S: Who’s been the toughest competition you played against?

MM: Sebastian Telfair. He was tough.

S: What was the difference between the New York and Massachusetts basketball scene?

MM: New York is tougher. It’s more aggressive. It’s just tough. Where I was at in Massachusetts the game was cleaner and the fouls were called. When you play in tournaments in NY it’s basketball and not a lot fouls would get called.

S: How did you go about balancing music and basketball?

MM: It was tough. I was still in school so I had three different things that I had to balance. There were a lot of conflicting times. I have to thank my coach Ed Silva.
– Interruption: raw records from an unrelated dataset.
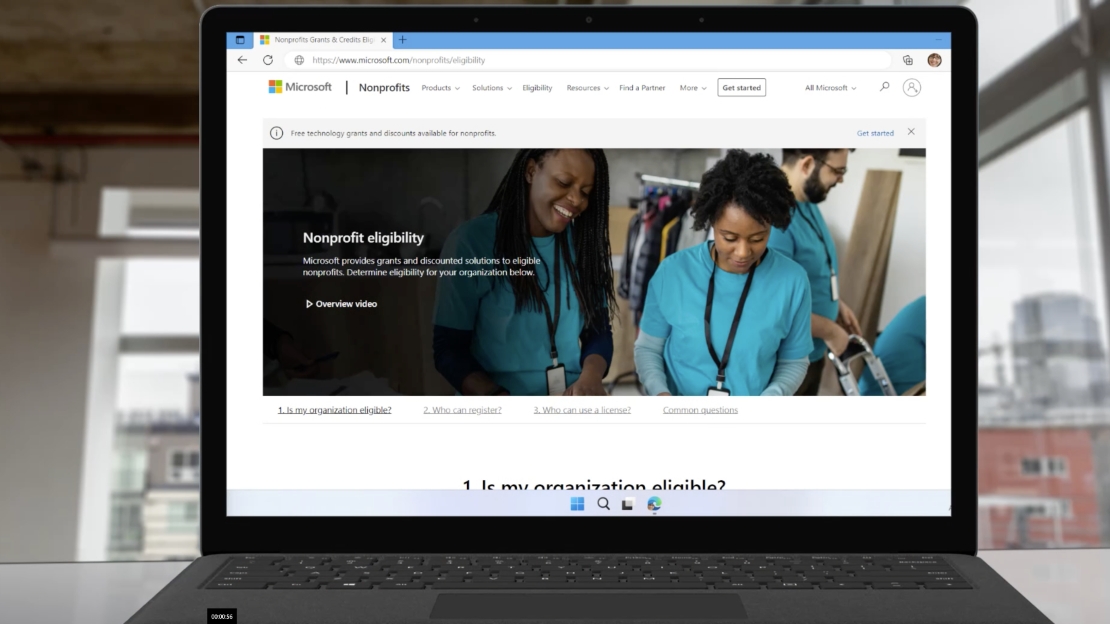Click the Microsoft logo
The image size is (1110, 624).
coord(300,88)
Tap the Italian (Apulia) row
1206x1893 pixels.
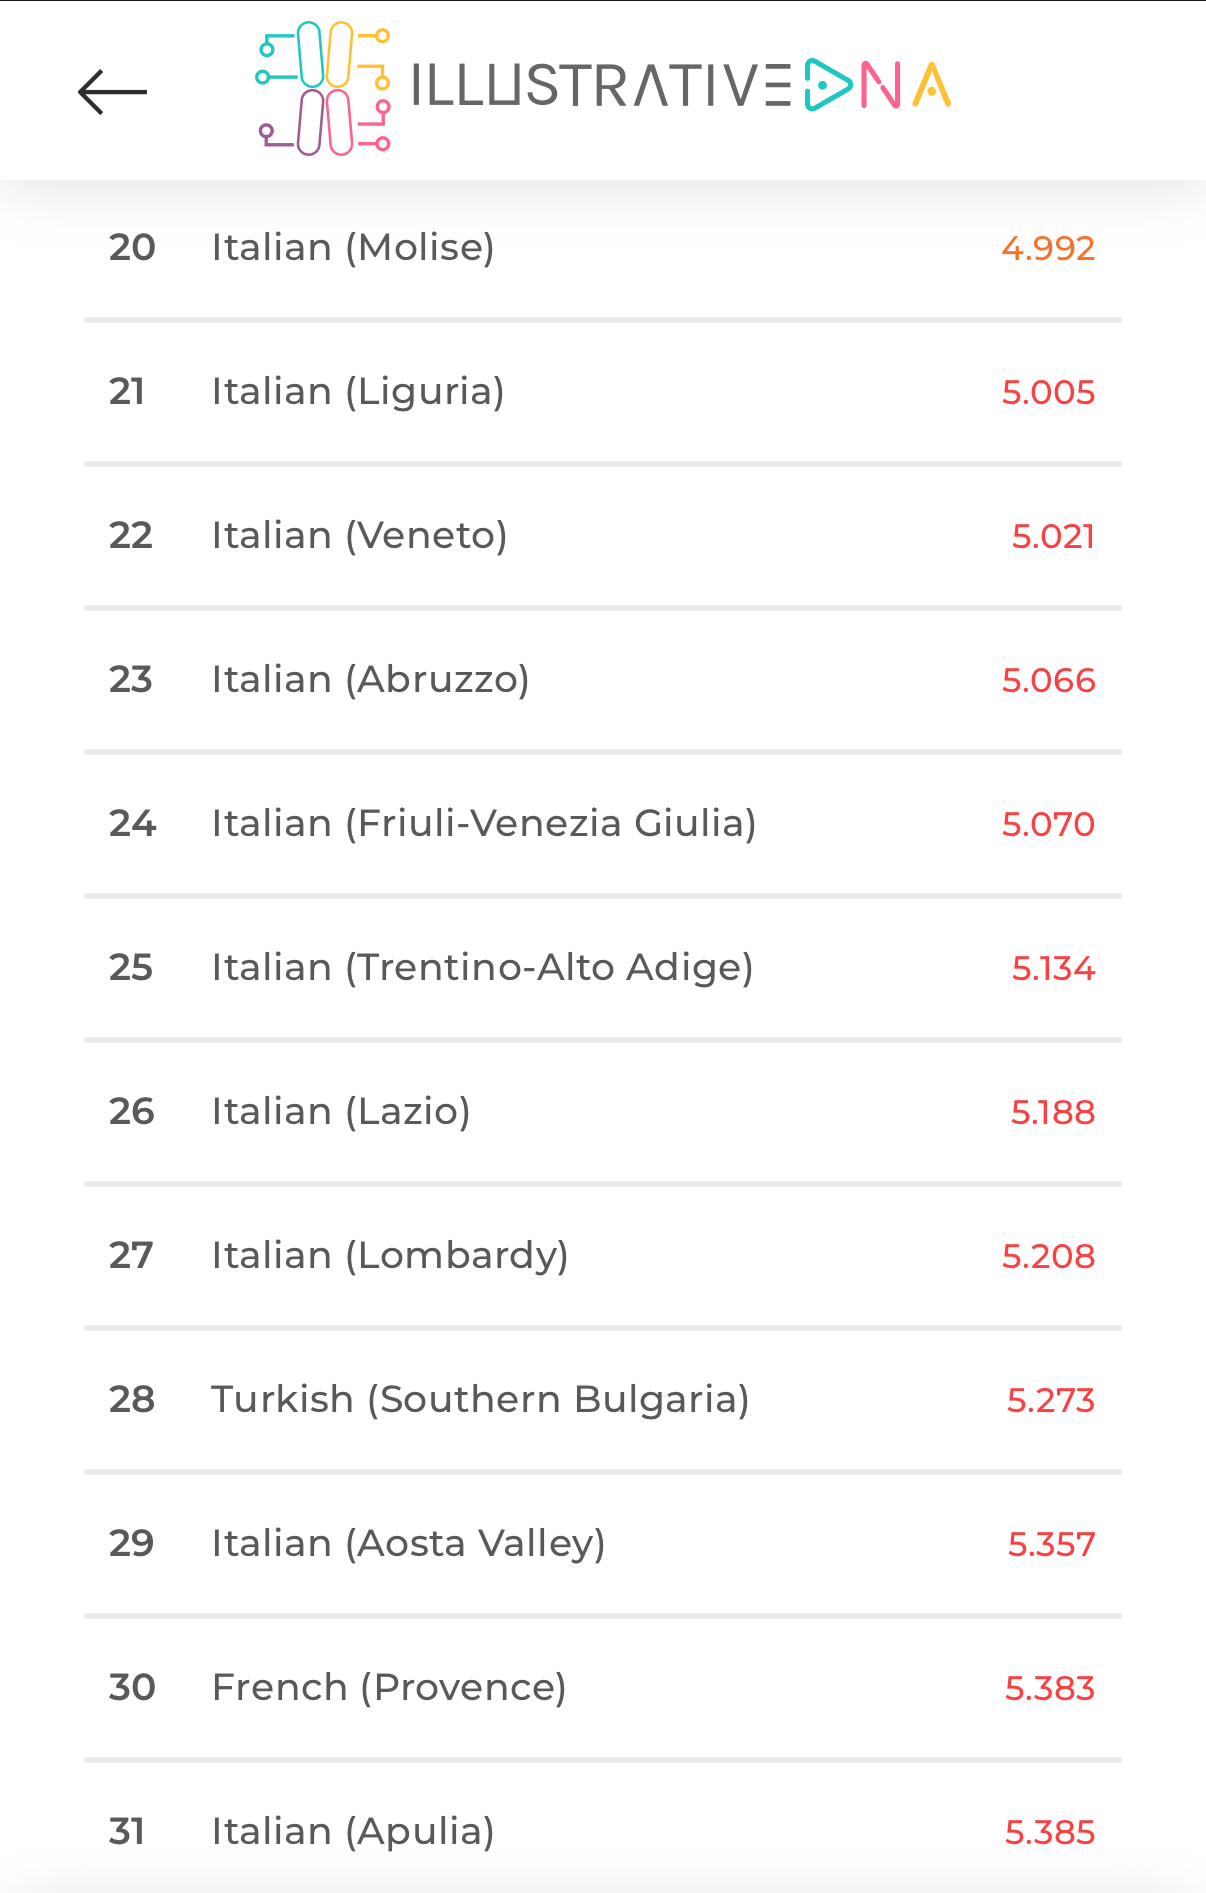603,1829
Coach put up with a lot of stuff that most coaches wouldn’t put up with it. He knew from the gate that when he recruited me, music was my passion. When he picked me up I had a CD for him to listen to in the car. He had to put up with me missing practice to do shows, because I get paid to do shows. Other kids on the team had jobs…music was my job. Sometimes I would be late to games because my plane was late, but he put up with it and I was thankful for it.

S: Was there any game that has stood out in your mind?

MM: Yeah my first college championship against Lasell (Newton, MA). When we beat them that was big for me because that was the first time we won a championship and the first time we won 20+ games in the schools history. And my freshman year they killed us.

S: So how do you feel about the tie in with hip hop and basketball?

MM: Well here’s the thing. Rappers want to be basketball players and basketball players want to be rappers. They both got a fixation with the other sport. It’s just that simple. They tie-in in the sense that they both want to be each other. But they don’t tie in the sense that the business is no where near the same. It’s funny though, because you go in the club you always see the two together, or in a rhyme you always see basketball being talked about, you always see Lebron throwing up the ROC sign. That’s how they really tie in.

S: Are you a KNICKS fan?

MM: No, never. I don’t even understand how you can be a Knicks fan now. However the Knicks generate almost the most money in the country so props to them.

S: So who’s winning the chip this year?

MM: Lebron James. That’s my player. And I’m real cool with Kevin Garnett, but it doesn’t look like their going to get out of that. I’m going to give you three scenarios…I’m going to give a possibly, a probably and a realistically.

Possibly… Lebron James can win a championship
Probably…Boston will win a championship

And Realistically…San Antonio’s going to win the championship.

**Ancrum/Mook attended Elms College (Holyoke, MA) of the Northeast Athletic Conference.

Mook graduated as the all-time leader in assists (617) and second all-time leading scorer (1,162) and was named 2nd team all NAC in 2006-2007.